Segment Start: Extracted information
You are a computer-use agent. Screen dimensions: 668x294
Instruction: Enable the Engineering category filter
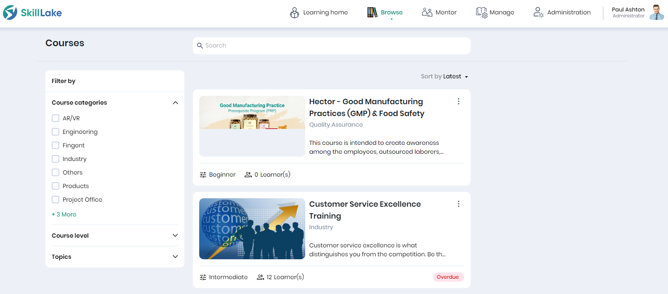pos(56,132)
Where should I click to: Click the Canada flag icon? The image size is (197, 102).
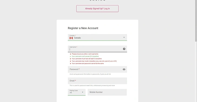coord(71,38)
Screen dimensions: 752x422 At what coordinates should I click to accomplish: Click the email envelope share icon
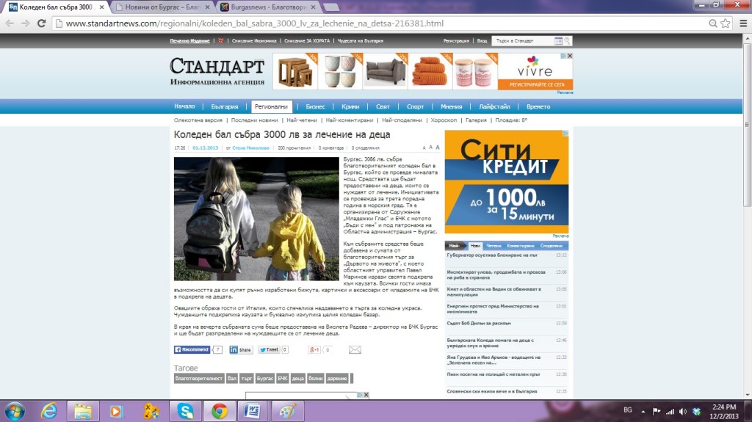pyautogui.click(x=355, y=350)
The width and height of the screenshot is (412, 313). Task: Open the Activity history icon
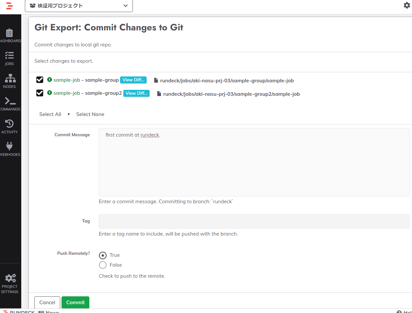click(x=9, y=124)
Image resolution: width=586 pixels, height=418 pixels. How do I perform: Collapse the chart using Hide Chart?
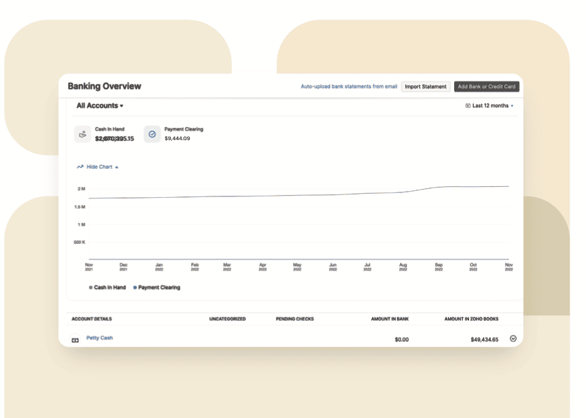(x=99, y=167)
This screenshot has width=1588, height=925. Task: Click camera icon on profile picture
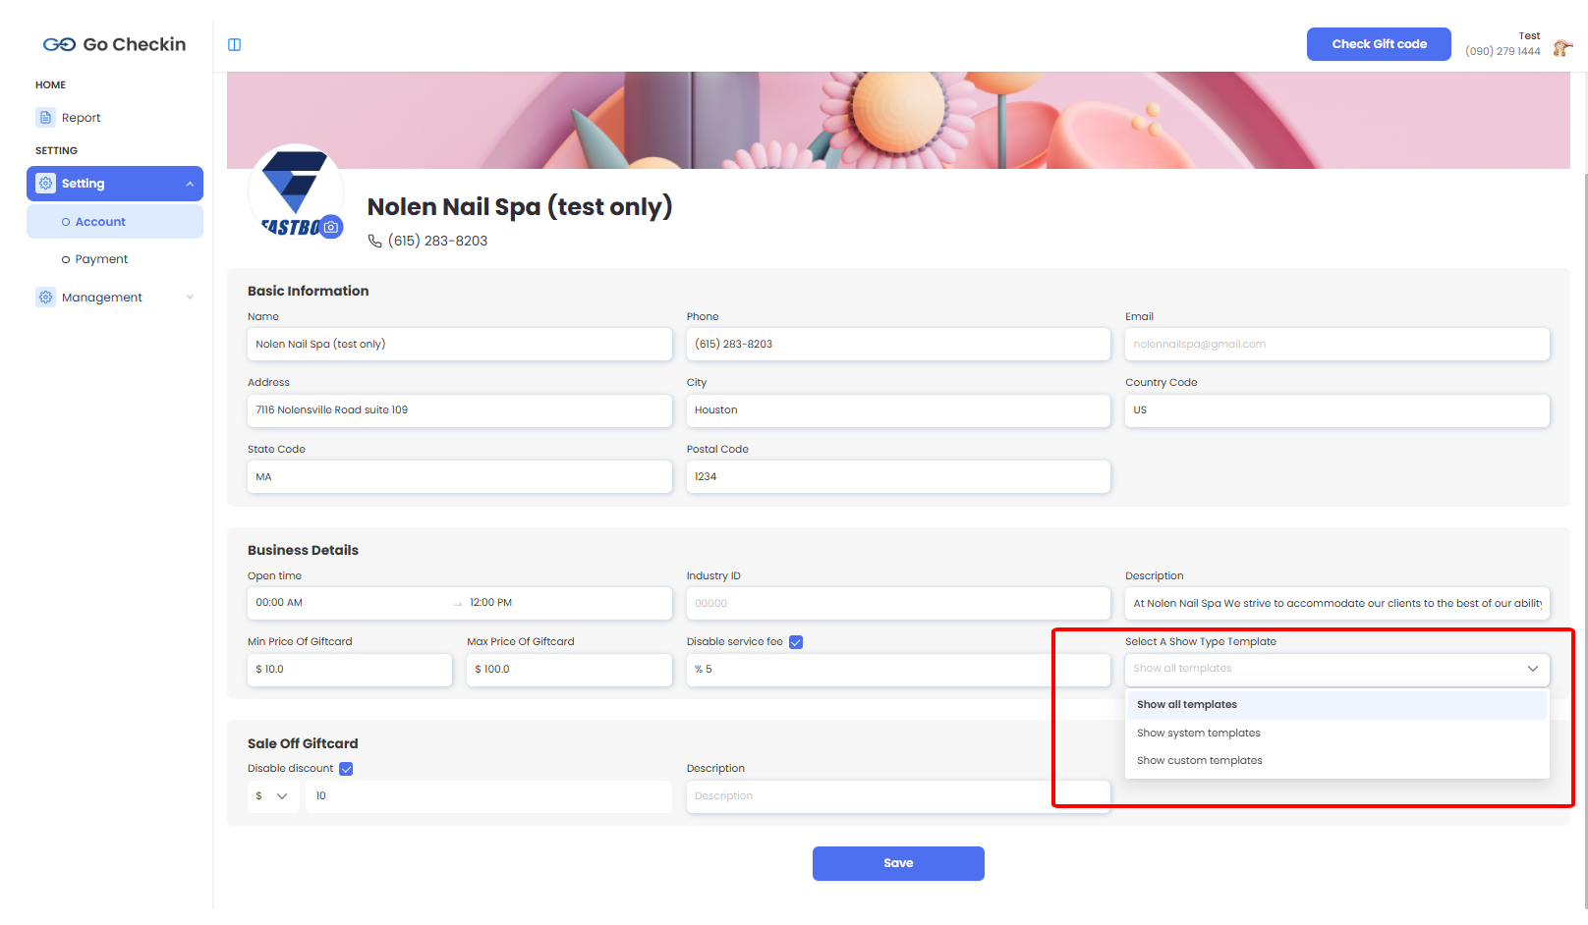(x=332, y=227)
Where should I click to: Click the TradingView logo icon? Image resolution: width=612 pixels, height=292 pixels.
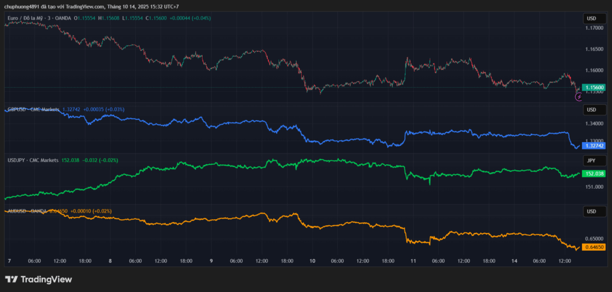(11, 279)
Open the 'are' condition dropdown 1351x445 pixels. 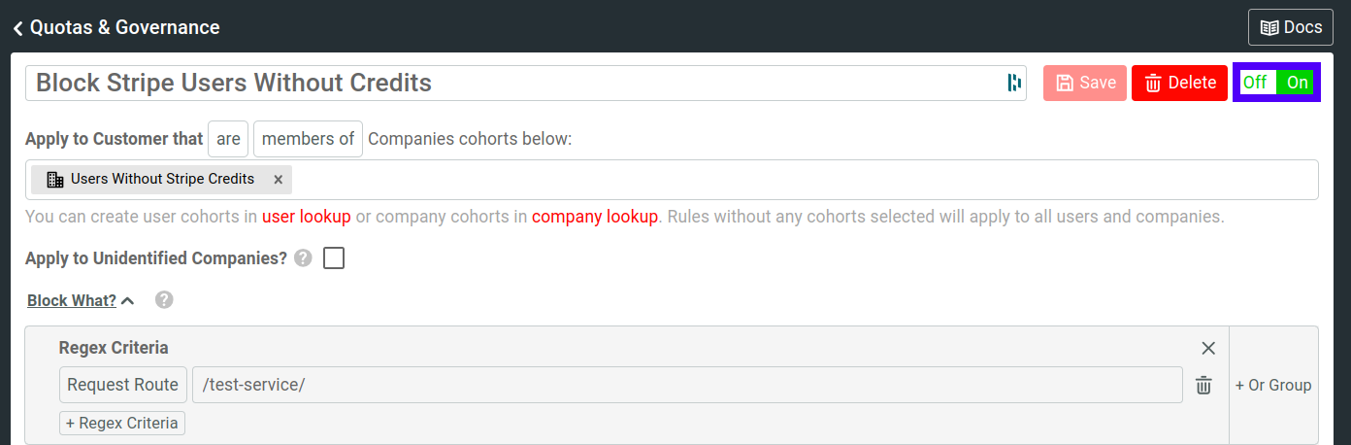[228, 139]
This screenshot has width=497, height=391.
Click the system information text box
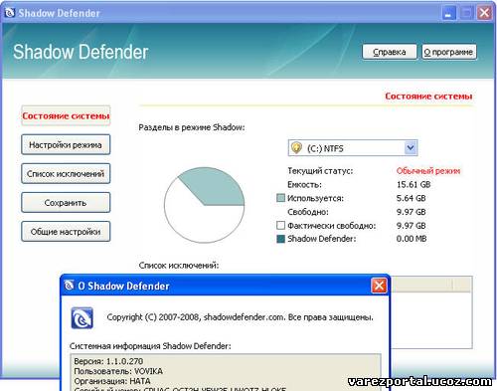tap(226, 372)
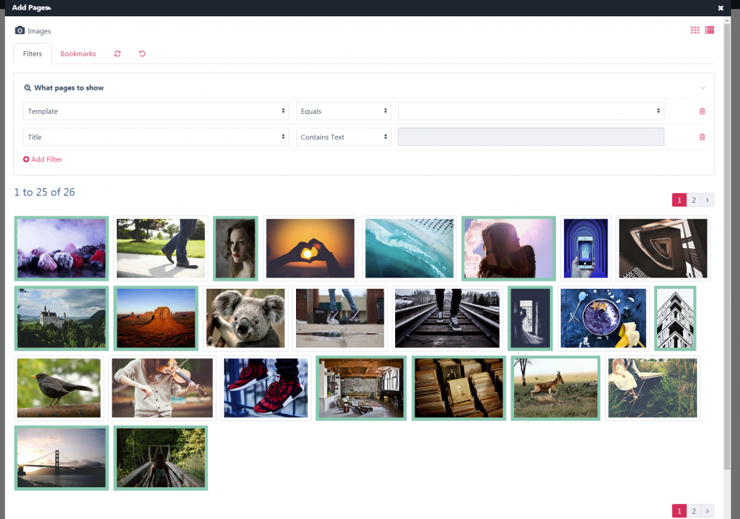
Segment End: Extracted information
When the line containing "This screenshot has width=497, height=391." is reached, write out that line and each one after it exactly, ending with the last line of the records; pictures are not copied.

This screenshot has width=497, height=391.
Click the system information text box
tap(226, 372)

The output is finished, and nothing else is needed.